A short time later, in the shadow of a fir tree, she cut the threads that closed that small beaded bag, then shook into her hand three bits of ivory. Two were white, the long, sharp teeth of a fox, and one was black as night, the tooth of a seal. This black one had been buried perhaps for hundreds of years beneath the sands of the sea.
“Good luck charm,” she murmured. “Wonder if it will bring good luck to us.”
Hours later, in a dreamy sort of way she was wondering this all over again. There was need at this moment for luck.
She was seated beside the coals of a campfire. The moon in all its glory hung above her. Stretching across the sky the Milky Way seemed a scarf of finest lace.
Her eyes, however, were not much upon the sky. They roved the snowy slopes. They took in every clump of fir and spruce. They rested with pleasure upon the brown spots that were, she knew, sleeping reindeer. She was guarding camp. They had decided that it was best to keep a watch. Jodie had all but insisted upon keeping her watch, but to this she would not listen.
“I’m as good a man as you are, even if I am a girl,” was her laughing challenge.
“Chuckches,” she was thinking, “how would natives of Siberia come so far?” And yet, the charm in her pocket had come from Russia—Siberia—the Arctic coast of Asia. At-a-tak had assured her of that. How strange!
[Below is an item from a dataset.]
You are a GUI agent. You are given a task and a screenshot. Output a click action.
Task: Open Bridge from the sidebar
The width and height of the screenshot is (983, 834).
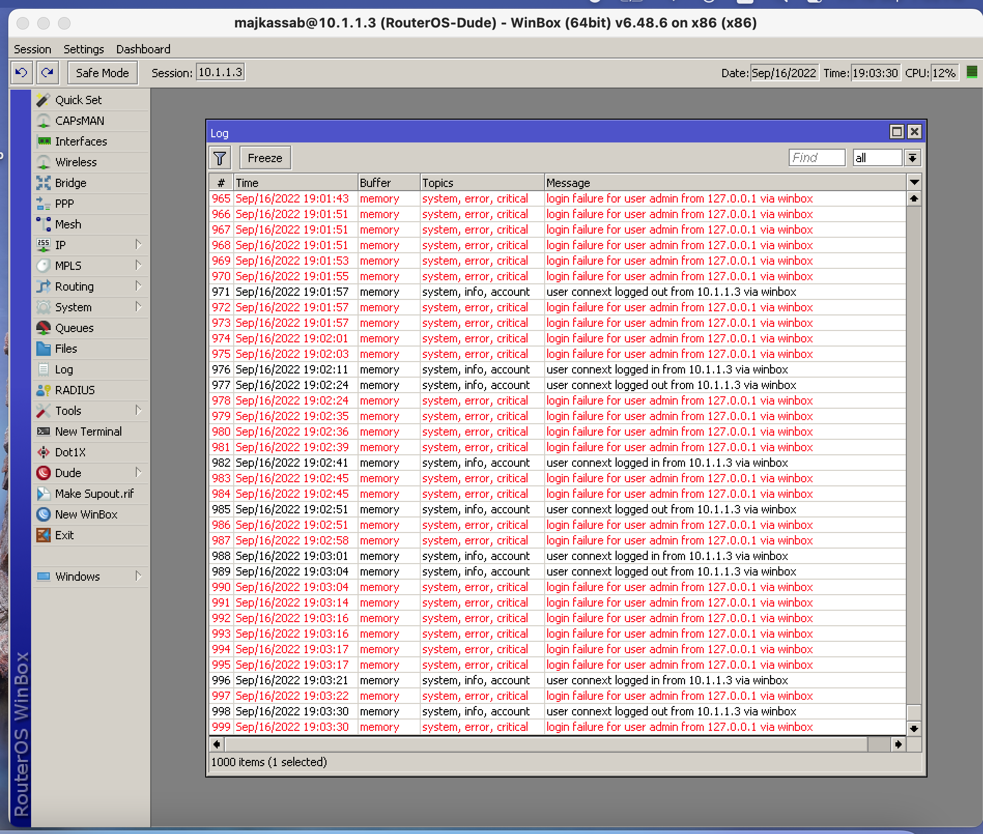70,183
Then she thought of the hidden mine. They would be there tomorrow. A feeling of pleased excitement, like the day before Christmas, ran through her being. Be there tomorrow. Would they? Perhaps there was no mine worthy of the name—only an old man’s dream. Well, even this had to be proved tomorrow. Tomorrow—
She started from this reverie, then listened sharply. Had there come an unaccustomed sound, like someone talking low in the distance?